> WHAT IS BEING ASKED
Collect every line of the records below that contains the word "Select" and copy each one out in full. Case counts.

> DATA

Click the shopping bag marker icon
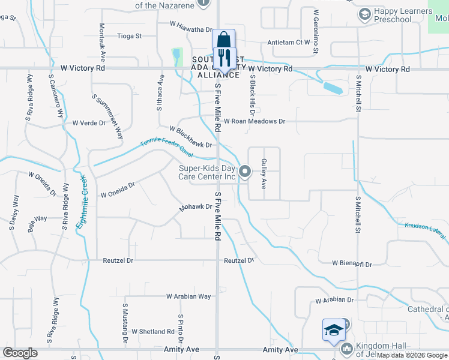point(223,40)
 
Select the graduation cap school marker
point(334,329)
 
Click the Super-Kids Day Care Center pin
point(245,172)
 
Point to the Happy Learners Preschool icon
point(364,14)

--

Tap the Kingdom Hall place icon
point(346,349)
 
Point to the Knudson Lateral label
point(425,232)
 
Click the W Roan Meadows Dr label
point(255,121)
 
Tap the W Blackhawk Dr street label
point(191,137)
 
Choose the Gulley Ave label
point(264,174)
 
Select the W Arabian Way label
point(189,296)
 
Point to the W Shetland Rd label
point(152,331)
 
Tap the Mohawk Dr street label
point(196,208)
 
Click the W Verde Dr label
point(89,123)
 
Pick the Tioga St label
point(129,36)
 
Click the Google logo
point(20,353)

> FULL OUTPUT
Select the graduation cap school marker
Select the W Arabian Way label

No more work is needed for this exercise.